Green building, also known as sustainable building, is growing like weeds. “The global green building market is projected to double in size…over the next four years,” according to State of Green Business 2008, a report by Greenbiz.com.
With the promise of even bigger payouts and benefits, the green building market is also attracting impressive seed money. Global venture capital investment in clean technologies, a core component of green building, jumped 43 percent last year according to Dow Jones VentureSource.
As an economic powerhouse, green building will cross-pollinate many secondary and tertiary industries, making rain for business owners and sun for its inhabitants. For example, a research report by Clean Edge projects that Solar “will grow from a $20.3 billion industry in 2007 to $74 billion by 2017.” And a report by the American Solar Energy Society says that by 2030 the renewable energy and energy efficiency sectors could generate up to 40 million jobs and $4.5 trillion in revenue.
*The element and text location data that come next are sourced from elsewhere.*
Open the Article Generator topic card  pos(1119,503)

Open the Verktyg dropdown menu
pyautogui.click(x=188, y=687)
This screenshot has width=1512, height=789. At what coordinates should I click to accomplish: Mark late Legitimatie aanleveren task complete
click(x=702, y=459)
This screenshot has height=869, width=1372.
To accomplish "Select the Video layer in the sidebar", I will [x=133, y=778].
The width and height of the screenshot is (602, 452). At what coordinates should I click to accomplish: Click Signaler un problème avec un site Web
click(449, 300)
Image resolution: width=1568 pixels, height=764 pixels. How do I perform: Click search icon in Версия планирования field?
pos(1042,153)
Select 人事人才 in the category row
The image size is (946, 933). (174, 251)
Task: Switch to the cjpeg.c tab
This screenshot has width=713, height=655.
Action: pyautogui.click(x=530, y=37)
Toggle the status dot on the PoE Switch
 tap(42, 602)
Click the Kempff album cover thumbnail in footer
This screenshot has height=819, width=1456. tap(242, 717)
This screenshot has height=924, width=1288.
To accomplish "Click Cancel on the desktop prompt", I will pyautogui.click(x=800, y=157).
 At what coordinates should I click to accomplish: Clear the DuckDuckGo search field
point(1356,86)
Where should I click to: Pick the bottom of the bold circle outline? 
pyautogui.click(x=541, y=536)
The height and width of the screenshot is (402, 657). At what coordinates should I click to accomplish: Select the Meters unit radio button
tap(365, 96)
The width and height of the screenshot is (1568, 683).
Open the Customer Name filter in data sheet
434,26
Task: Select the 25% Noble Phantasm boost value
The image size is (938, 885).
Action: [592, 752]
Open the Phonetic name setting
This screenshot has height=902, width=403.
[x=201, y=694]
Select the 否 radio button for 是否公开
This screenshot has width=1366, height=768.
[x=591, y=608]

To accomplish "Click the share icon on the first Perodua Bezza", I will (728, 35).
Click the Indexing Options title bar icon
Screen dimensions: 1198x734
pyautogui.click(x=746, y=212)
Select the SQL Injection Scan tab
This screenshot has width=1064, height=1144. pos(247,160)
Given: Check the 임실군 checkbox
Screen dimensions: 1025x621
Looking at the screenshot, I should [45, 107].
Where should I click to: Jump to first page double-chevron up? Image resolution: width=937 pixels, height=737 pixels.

In addition, a report released by the Commission for Environmental Cooperation called Green Building in North America says: “In the United States, the annual cost of building-related sickness is estimated to be $60 billion. According to researchers, green building has the potential to generate an additional $200 billion annually in worker performance improvements by creating offices with better indoor environmental quality, including air and natural light.”
With much at stake and much to gain, the race to secure the sustainability leadership edge among the States is on. To maintain its competitive advantage, Oregon – a nationally recognized leader in green building – is successfully securing its frontrunner status by planning, preparing, and promoting its green future. Oregon’s 2008 Policy Initiative and Playbook lays it all out: “Economies built on sustainability…will better navigate emerging constraints in resources and regulation by reducing their environmental footprint, making better use of raw material, producing products more efficiently, and reducing costs and improving margins.”
But, more importantly, Oregon is executing on its plan to lock down the green edge. A big part of that plan is ensuring that there’s enough skilled labor to support its rapidly growing green industry. So Oregon, like other states around the country, offers green certificate programs at its colleges and universities – some in conjunction with the Cascadia Sustainability Academy.
This week, I begin a nine-month certification program to become a “National Sustainable Building Advisor.” As a seasoned marketing communications professional, why would I want to become certified in sustainable building?
I’m passionate about sustainability and its power to stimulate local-to-global markets, and positively impact professional and personal lives. For me, I believe that obtaining a green certificate will complement not only my career but also my retirement – particularly when I build my own sustainable home one day.
The grass really is looking greener on the other side.
NOTE: Here’s more information about the National Sustainable Building Advisor program and its intent: “To build a community of Sustainable Building Advisors who can confidently and knowledgeably promote sustainable building to the industry and the public.”